• INSTRUCTIONS FOR THE TASK:
Copy out the lines exactly, everything from the line containing "Choose Credit/Debit Card payment option" down to the end of the lines, both ends included, and leave the pictures out of your answer.

-- START OF INPUT --

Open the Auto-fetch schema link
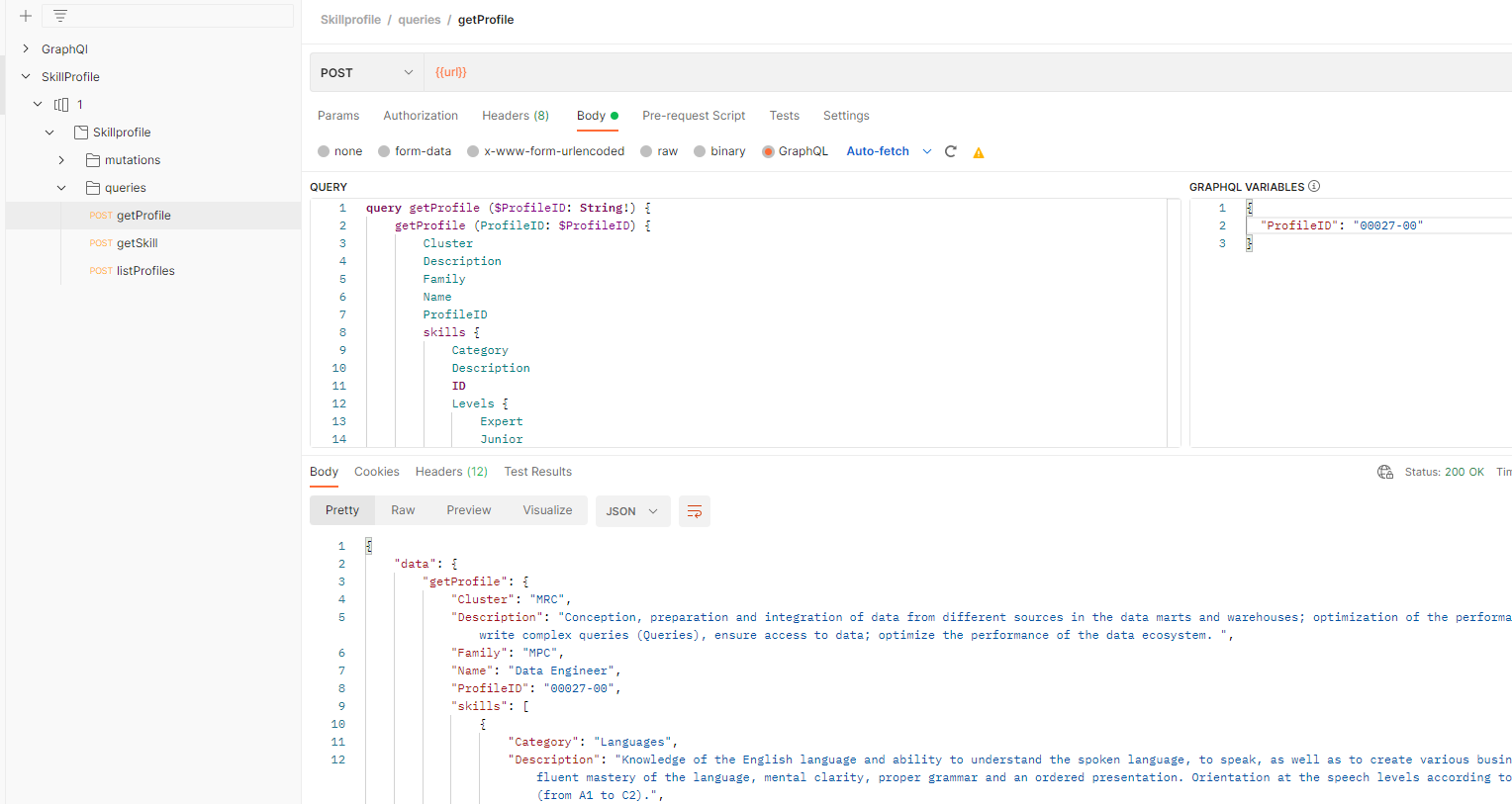Screen dimensions: 1512x804 tap(877, 150)
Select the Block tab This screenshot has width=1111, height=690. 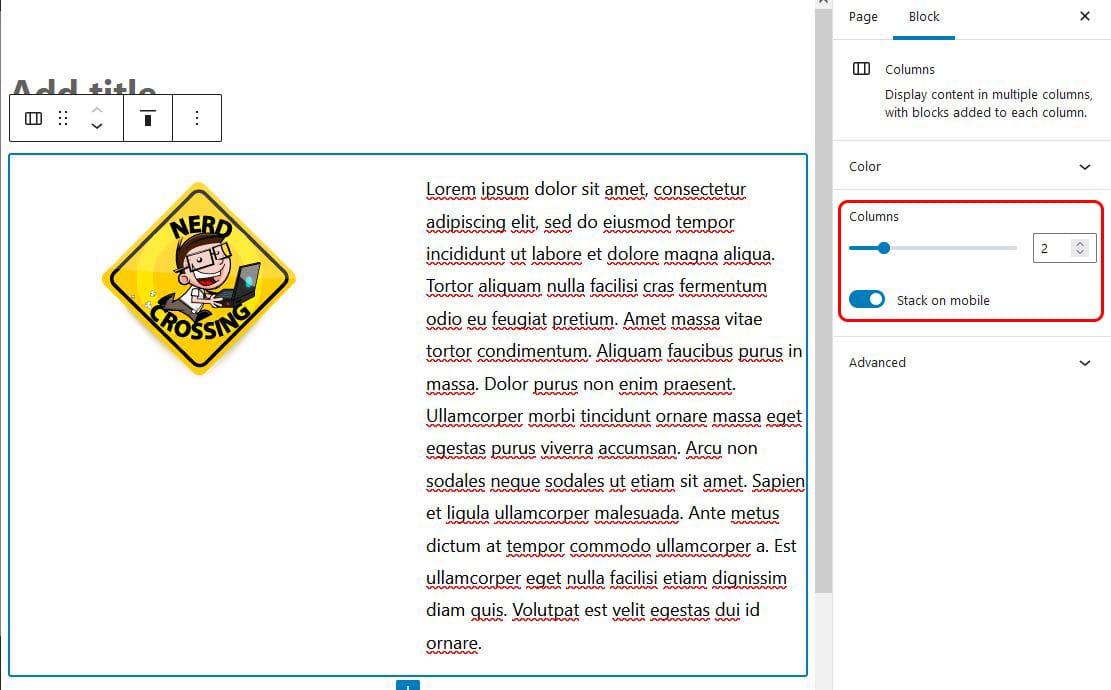point(924,17)
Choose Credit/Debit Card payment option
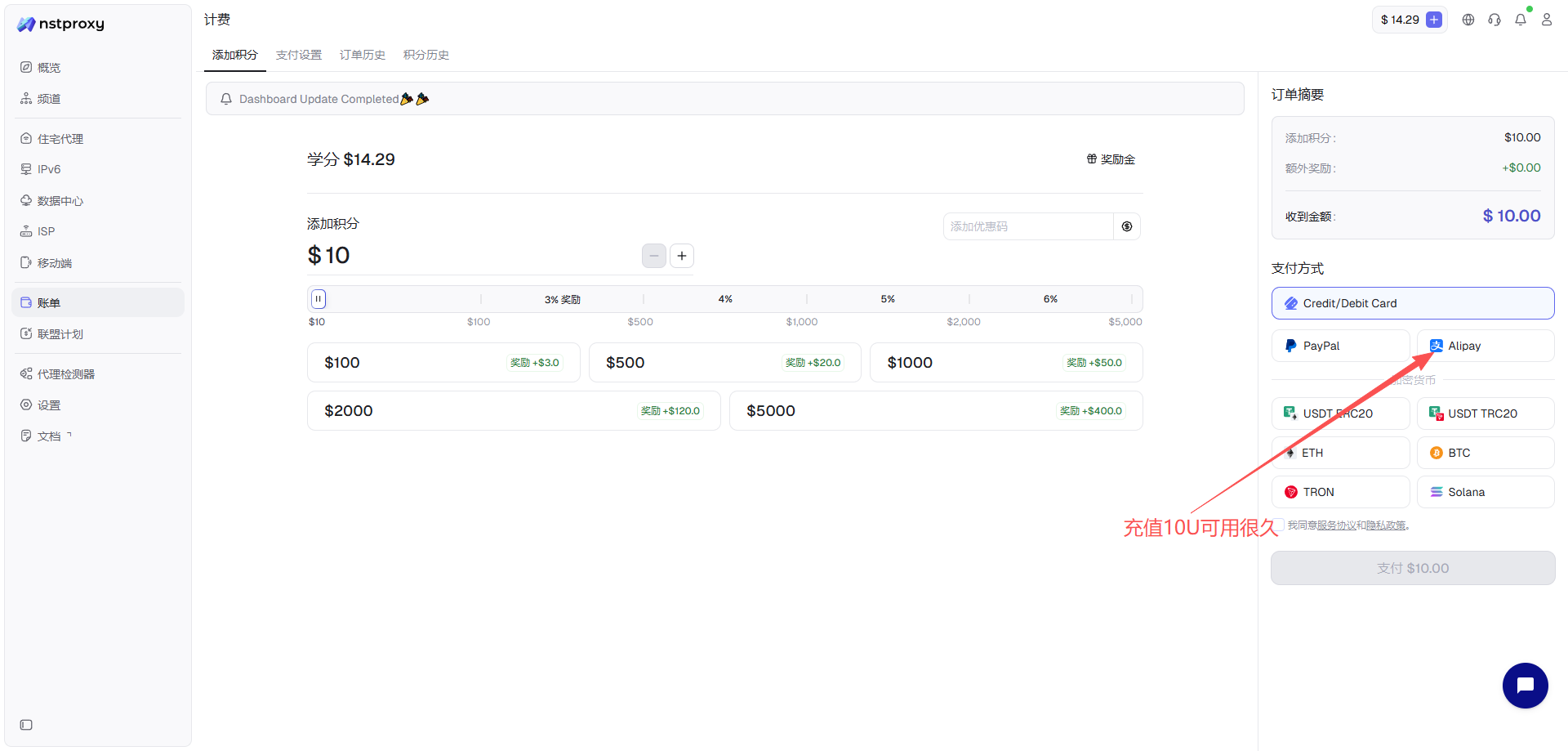 click(x=1412, y=303)
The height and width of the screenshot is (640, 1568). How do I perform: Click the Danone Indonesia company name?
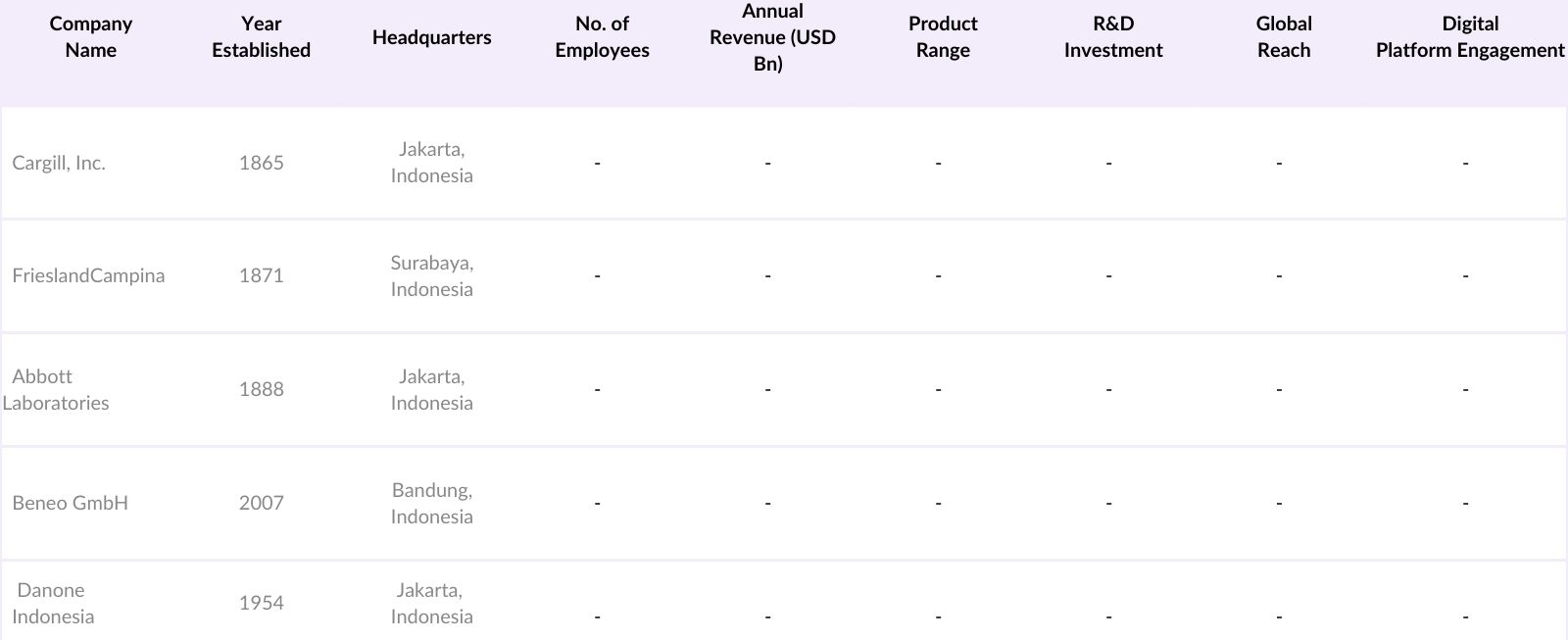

-- END OF INPUT --

• WRITTEN SOLUTION:
Choose Credit/Debit Card payment option
 click(x=1412, y=303)
The height and width of the screenshot is (640, 1568). How do I perform: Click the Danone Indonesia company name?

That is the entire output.